The "value = 0" seems suspicious because none of the other calls to this function have a zero there.

— Reply to this email directly, view it on GitHub https://github.com/pgsql-io/multicorn2/issues/15, or unsubscribe https://github.com/notifications/unsubscribe-auth/AAMWOHW57ZHPMBMMBJD4OT3VPHGSJANCNFSM5Y3GBGGQ . You are receiving this because you are subscribed to this thread.Message ID: @.***>

luss commented 2 years ago

I added a blurb to the projects main README saying pg14 support is still experimental.

ShaheedHaque commented 1 year ago

@luss Any thoughts on a timeline for this?

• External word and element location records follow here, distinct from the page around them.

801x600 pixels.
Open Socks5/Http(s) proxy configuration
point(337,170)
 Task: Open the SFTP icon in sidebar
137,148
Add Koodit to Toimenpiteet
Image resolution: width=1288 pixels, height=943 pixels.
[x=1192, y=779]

ShaheedHaque commented 1 year ago

I note that if #16 is applied, the proximate cause of the crash, i.e. the SEGFAULT in datumUnknownToPython() is avoided. AFAIK however, the actual cause of the SEGFAULT is still present.

(Aside: the "delete" code in my FDW is being invoked, but somehow some data somewhere is being corrupted. I will see if I can get any more clues).